ASSIGNMENT
Using the data below, show every line where the word "pixel" occurs.

INFORMATION GIVEN
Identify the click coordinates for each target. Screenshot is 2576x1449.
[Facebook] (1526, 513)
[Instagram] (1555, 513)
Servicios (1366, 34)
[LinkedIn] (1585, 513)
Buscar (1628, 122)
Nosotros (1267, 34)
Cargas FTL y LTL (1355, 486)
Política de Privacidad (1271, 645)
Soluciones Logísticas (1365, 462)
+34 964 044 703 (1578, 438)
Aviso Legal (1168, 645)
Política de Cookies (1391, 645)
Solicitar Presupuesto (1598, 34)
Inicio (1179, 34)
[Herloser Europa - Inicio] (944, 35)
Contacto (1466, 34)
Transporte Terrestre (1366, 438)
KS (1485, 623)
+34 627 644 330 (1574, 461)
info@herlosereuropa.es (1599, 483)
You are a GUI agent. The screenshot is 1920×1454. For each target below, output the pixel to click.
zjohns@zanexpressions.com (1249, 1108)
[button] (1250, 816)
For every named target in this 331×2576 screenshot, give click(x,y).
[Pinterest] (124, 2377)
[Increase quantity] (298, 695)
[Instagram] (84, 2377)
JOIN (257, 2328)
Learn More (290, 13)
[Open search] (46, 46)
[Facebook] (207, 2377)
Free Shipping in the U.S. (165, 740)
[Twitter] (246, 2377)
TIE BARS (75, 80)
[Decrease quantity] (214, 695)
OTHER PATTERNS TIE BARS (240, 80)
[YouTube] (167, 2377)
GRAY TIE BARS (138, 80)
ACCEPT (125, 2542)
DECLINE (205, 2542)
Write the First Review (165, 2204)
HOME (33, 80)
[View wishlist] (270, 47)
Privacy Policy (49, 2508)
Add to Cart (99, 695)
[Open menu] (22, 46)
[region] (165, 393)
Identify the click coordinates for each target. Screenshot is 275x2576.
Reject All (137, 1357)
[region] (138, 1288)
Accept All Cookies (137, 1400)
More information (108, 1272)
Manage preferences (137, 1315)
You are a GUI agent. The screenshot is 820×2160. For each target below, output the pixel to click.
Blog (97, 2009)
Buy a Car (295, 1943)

ANSWER BOX
You are a GUI agent. The screenshot is 1920×1454. For each target below, output the pixel to click.
You are a GUI agent. The screenshot is 820×2160. For each target below, output the pixel to click.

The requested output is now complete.